It's time I talked about this; I need to get it off my chest. There are some things you just can't stay silent about. This is my love/hate relationship with county fairs. It's an endless cycle that I cannot escape.
THE GAMES
There's something magical about winning a goldfish or earning that massive stuffed Pikachu that's slightly bigger than a grown man. Heart rates are soaring, my blood pressure is high. The five corndogs, two chili-cheese fries, and the massive funnel cake I ate two minutes ago have turned me into a ticking time-bomb of endless possibilities: heart-attack, diarrhea, constipation, nausea and vomiting, seizure, gas-attack, or no symptom at all? Well, it's a surprise people.
Those friendly men at the game stations keep offering INCREDIBLE deals on rings and balls to throw at various objects.

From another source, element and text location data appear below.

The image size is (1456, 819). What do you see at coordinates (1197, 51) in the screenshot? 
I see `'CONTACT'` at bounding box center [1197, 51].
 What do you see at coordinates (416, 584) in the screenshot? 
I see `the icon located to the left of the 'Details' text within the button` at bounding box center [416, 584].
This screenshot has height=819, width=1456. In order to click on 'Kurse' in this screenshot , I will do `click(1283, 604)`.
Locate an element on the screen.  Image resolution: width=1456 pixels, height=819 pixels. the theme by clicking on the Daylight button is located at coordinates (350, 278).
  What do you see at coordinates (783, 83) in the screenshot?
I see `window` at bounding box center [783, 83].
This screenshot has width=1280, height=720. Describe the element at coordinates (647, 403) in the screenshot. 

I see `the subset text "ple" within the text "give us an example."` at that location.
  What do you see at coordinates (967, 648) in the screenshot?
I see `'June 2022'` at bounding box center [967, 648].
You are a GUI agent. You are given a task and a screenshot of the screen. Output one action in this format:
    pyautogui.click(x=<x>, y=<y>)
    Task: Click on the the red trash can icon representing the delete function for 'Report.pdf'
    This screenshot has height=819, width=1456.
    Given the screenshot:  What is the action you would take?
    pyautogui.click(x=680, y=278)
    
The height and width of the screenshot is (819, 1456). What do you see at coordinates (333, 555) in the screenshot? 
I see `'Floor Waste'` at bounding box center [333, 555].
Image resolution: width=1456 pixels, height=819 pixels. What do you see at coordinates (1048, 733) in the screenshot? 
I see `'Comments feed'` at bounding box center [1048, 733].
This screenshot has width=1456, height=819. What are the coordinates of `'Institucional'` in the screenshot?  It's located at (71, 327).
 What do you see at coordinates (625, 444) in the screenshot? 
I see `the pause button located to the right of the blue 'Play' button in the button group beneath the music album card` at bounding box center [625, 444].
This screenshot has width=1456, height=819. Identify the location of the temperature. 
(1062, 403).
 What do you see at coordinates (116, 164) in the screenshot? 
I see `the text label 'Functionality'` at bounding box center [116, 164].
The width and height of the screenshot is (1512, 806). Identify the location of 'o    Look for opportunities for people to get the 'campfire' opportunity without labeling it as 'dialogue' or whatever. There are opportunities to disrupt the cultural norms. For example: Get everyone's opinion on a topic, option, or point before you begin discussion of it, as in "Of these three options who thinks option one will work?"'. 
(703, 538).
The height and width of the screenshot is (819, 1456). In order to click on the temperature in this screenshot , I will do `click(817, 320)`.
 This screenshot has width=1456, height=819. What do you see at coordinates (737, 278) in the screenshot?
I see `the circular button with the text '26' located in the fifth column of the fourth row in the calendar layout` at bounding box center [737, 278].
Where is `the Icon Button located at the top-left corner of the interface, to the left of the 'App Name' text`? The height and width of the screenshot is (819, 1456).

They're so nice, non-obtrusive, and never say rude things to me like your average every-day vendor. I've never found a better deal on a goldfish than the time I spent $15 and nearly had a panic-attack when my last bouncy ball didn't land in the little cup. *extreme sarcasm may have been used*
I figured my beer pong skills would translate over, but apparently I was wrong (it's okay mom, I play with water not beer – #StayHydrated).
THE SMELLS
You've never lived until you've skipped every meal of the day so you'll have plenty of room for fair food. There's something spiritually enlightening about walking into a fair while dying from starvation. The smell of cheap buttered popcorn, fried bread, boiled meat, and ripe Port-O-Potties never ceases to widen my perspective on life.
Why do dangerous things to see your life flash before your eyes when you can simply fast before going to a County Fair? Why do Port-O-Potties mysteriously smell like a sterile version of everything I am eating? Why is everyone blowing cigarette smoke in my face? Why am I struggling do breathe? Some mysteries can only be experienced.
THE RIDES
I don't know what is more comforting, Disney World or the County Fair. Regardless, nothing is safer than placing your life in the hands of over-weight and/or deathly thin men and women who look like they haven't slept in two months and may have drinking problems as you flip upside down at high speeds on a ride that was constructed in two days after being driven through a massive rain storm.
All sarcasm aside, the thrill of defying gravity while loosely buckled into a cheap rollercoaster seat really gets your blood flowing. I'm a thrill seeker. It may not be the craziest thing I've done, but it's definitely a good time. That's all fairs are really about: having a good time.